Disable RestXqTrigger in collection configuration

[dizzzz]

Comment out RestXqTrigger configuration in collection.xconf.init

[joewiz]

LGTM, and documentation-wise, we could perhaps add a sentence to https://exist-db.org/exist/apps/doc/xquery#restxq (source at https://github.com/eXist-db/documentation/blob/master/src/main/xar-resources/data/xquery/xquery.xml#L1069-L1083) to say:

To enable RESTXQ support for a collection and its descendant collections, ensure your collection configuration file (e.g., collection.xconf) has a <trigger> element matching the structure of the following template:

<collection xmlns="http://exist-db.org/collection-config/1.0">
    <triggers>
        <trigger class="org.exist.extensions.exquery.restxq.impl.RestXqTrigger"/>
    </triggers>
</collection>

[duncdrum]

We need to adjust the restxq test for the containers.

[adamretter]

Guys, just to check that - you realise of course that that will break soooo many people's apps when they upgrade to eXist-db 7?

[line-o]

We are aware that this is a breaking change. There is however a clear and easy to document way to either

• re-enable it instance-wide by uncommenting the trigger in collection.xconf in /db/system/config/db or
• adding the trigger to any application package that uses restxq annotations

[adamretter]

We are aware that this is a breaking change.

Okay, good.

Out of interest - what is the perceived advantage(s) of disabling it by default?

[dizzzz]

I expect apps mostly to have their own collection.xconf anyway, effectively voiding the definition on toplevel.

So I think the impact is little.

[adamretter]

@dizzzz That's not what I have often seen in the wild.

Do you know what is the perceived advantage(s) of disabling it by default?

[chakl]

@adamretter perceived advantage(s)

(more) secure by default.

If an apps wants to expose the REST API, it must explicitly state that.
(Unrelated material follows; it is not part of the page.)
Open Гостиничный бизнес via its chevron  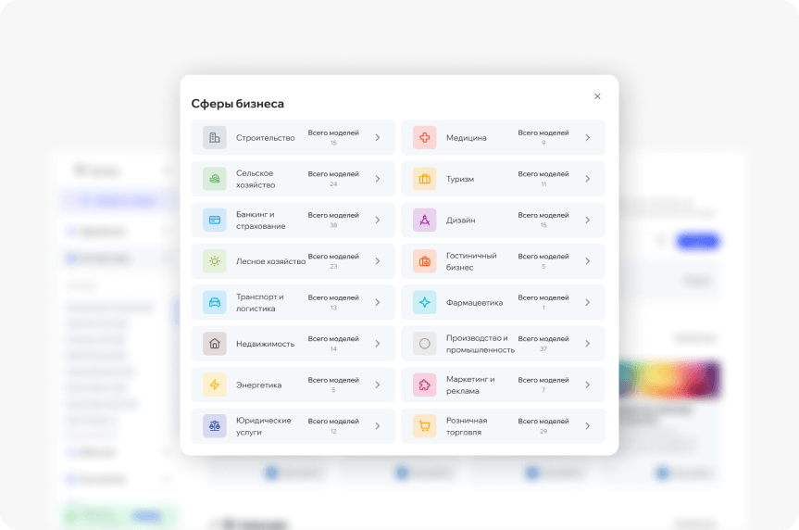[587, 261]
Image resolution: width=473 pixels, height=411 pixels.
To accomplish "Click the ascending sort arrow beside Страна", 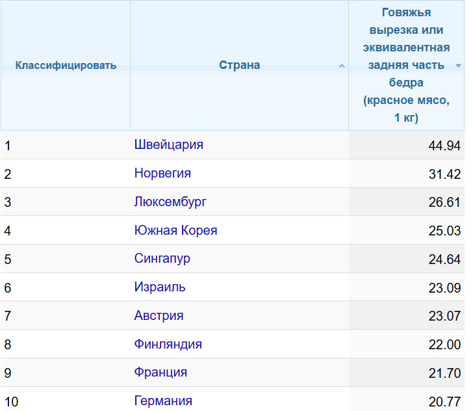I will [x=342, y=66].
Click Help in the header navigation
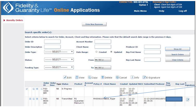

No good reason to expose it for all apps on the host.

[adamretter]

(more) secure by default.

@chakl Do you mean - Disabling this API helps reduce the external attack service?

If so, I think you can find many bigger fish to fry, e.g.: the RESTServer which exposes the entire database by default to the guest user.

[dizzzz]

The one does not exclude the other....

[chakl]

@chakl Do you mean - Disabling this API helps reduce the external attack service?

Exactly. Disabling unused APIs reduces attack surface.

If so, I think you can find many bigger fish to fry, e.g.: the RESTServer which exposes the entire database by default to the guest user.

Agree. We (with my existsolutions.com hat on) have gone to the habit of recommending to deploy reverse proxies in front of Internet facing eXist-db systems, in order to address this and other issues. But perfectly reasonable to disable that by default in eXist-db as well.